Like she consults you on major life decisions…
It had a point. Three different high schools in three years. We moved whenever she had the whim, or whenever our neighbors complained too much. All in L.A., but still, back when I had had friends it had been nearly impossible to keep in touch once we'd left one zip code for another. In a city with traffic as bad as Los Angeles, five miles becomes a long-distance relationship.

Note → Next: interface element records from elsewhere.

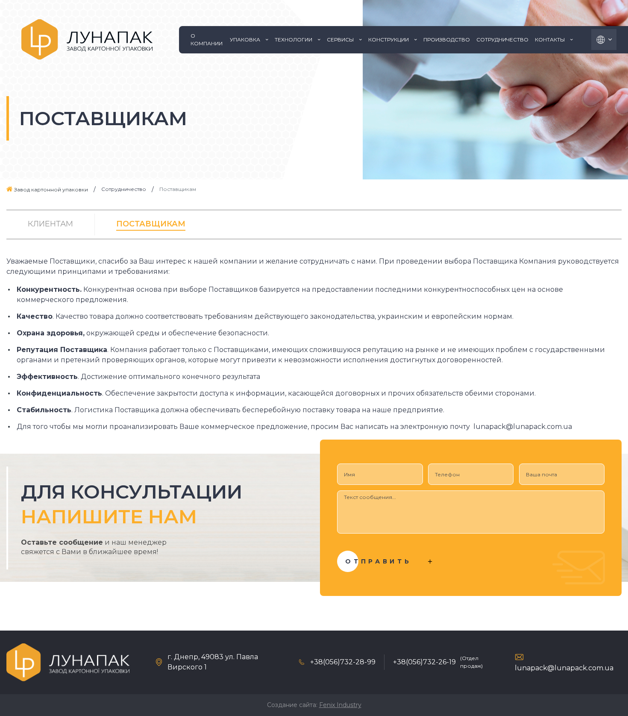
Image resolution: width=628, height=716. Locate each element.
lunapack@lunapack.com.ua (564, 668)
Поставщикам (150, 224)
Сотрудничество (123, 189)
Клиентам (50, 224)
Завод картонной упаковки (50, 189)
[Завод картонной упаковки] (87, 39)
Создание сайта (291, 705)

Still, I wondered how she was, what she was doing. She'd been off her meds for months now, which is why there had been such a healthy supply for me to utilize. I imagined her pacing the floor of our apartment, chewing on her fingernails, muttering to herself—alternately worrying about me being under the care of doctors, and what might happen if I weren't under their care. My mother distrusted doctors. For a while that had worked to my advantage, helping me avoid having to see a shrink, but after my second suspension, the school had insisted.
Neither of us were prepared for me to be home-schooled, so she had relented six months ago and I'd begun seeing Dr. Borden, PhD., in Van Nuys. I hated everything about it. The bus ride was needlessly complicated, the office was cramped, and Dr. Borden was a self-important woman with yellow hair and fake breasts that protruded from necklines too plunging for her age. It didn't take long for me to realize that the only way to get through those sessions was to parrot back the psycho-babble she was spewing and act grateful for her insight.
Mom had been so relieved when Dr. Borden informed the school that I had made real progress and now had the tools to cope with the everyday pressures of being a teenager. In reality, Dr. Borden was clueless to the facts of what my every days were filled with.
Since waking up that afternoon I'd been on auto-pilot, numbly obliging to being led through the day, but as usual, being left to my own thoughts was an exercise in torture.
Only you could screw up a suicide. You're as crazy as your mother; they should just leave you here. How do I get out of here?
That was the most prominent question, and I waited for the Voice to answer, but It didn't. I was never able to summon It at will. It just popped in when It felt like it, giving me morsels of information. Still, I was grateful for It. For months It had been my only friend, if It could be called that. And if It was just a figment of my imagination and I truly was insane, then at least I wasn't completely alone.